Advect a two-dimensional field from computed pattern translation components

Inputs:

field1 - (y,x) array for the first input time
field2 - (y,x) array for the second input time
u - (y,x) array for the x-component of the pattern translation
v - (y,x) array for the y-component of the pattern translation
dx - float for the x grid spacing
dy - float for the y grid spacing
dt - float for the length of the timesteps
nt - int for number of timesteps to advection correct data two, including the two input times

Outputs:

ref - (y,x,nt) array of the advection corrected field

precomputed_ADV3D(field1, field2, u, v, w, dx, dy, dz, dt, nt)

Advect a two-dimensional field from computed pattern translation components

Inputs:

field1 - (z,y,x) array for the first input time
field2 - (z,y,x) array for the second input time
u - (z,y,x) array for the x-component of the pattern translation
v - (z,y,x) array for the y-component of the pattern translation
w - (z,y,x) array for the z-component of the pattern translation
dx - float for the x grid spacing
dy - float for the y grid spacing
dz - float for the z grid spacing
dt - float for the length of the timesteps
nt - int for number of timesteps to advection correct data two, including the two input times

Outputs:

ref - (z,y,x,nt) array of the advection corrected field

Installation

Currently, ADV_Cor is not a true python package. Before ADV_Cor will work the relaxation solvers functions will need to be compiled with f2py.

The quickest and easist way to do this is simply:

python -m numpy.f2py -c relax.f90 -m relax

This will create a .so file and you then should be good to go! Long term ADV_Cor will be an installable python package and this f2py step will be done on installation. I just have to learn how to do this.....

How to Use

ADV_Cor should play nicely with PyART! Here is how ADV_Cor could be used:

  1. PyART is used to open, edit, and grid radar data

  2. (a) The now gridded radar data is passed to either GalChen2D or GalChen3D to obtain arrays with the first guess pattern translation components or (b) The user creates arrays with the first guess pattern translation components of their choosing or (c) this step is ignored and the first guess pattern translation components assumed to be zero (!!NOT RECOMMENDED DUE TO POTENTIAL FOR SOLUTION NONUNIQUENESS!!).

  3. The gridded radar field and first guess pattern translation components are passed to ADV2D or ADV3D for the advection correction.

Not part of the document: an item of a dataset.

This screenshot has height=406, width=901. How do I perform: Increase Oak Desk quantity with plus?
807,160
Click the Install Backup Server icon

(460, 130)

  4. Wait. This is a computationally intensive iterative procedure. Depending on the size the gridded radar fields, millions of trajectories may be needed each iteration. If you call the function with the verbose arguement set to true, the procedure will output the maximum change in pattern translation component from each iteration so you know how close the procedure is to completing.

  5. If an additional field needs to be advection corrected using the retrieved pattern translation components this can be done with precomputed_ADV2D or precomputed_ADV3D.

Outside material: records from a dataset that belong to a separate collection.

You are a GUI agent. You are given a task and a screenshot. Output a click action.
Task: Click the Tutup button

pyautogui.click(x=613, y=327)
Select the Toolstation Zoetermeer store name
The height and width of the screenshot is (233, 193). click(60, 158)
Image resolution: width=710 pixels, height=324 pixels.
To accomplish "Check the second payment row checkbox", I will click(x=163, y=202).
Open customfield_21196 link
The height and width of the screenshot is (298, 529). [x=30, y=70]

  6. Enjoy your advection corrected output!

References

If you use ADV_Cor please cite the relevant work

Shapiro, A., K. M. Willingham, and C. K. Potvin, 2010: Spatially variable advection correction of radar data. Part I: Theoretical considerations. J. Atmos. Sci., 67, 3445-3456.

Shapiro, A., K. M. Willingham, and C. K. Potvin, 2010: Spatially variable advection correction of radar data. Part II: Test results. J. Atmos. Sci., 67, 3457-3470.

Shapiro, A., J. G. Gebauer, N. A. Dahl, D. J. Bodine, A. Marhre, and C. K Potvin, 2021: Spatially variable advection correction of Doppler radial velocity data. J. Atmos. Sci., 78, 167-188.

Gebauer, J. G., A. Shapiro, C. K. Potvin, and N. A. Dahl, 2021: Improvements to spatially variable advection correction. In Prep.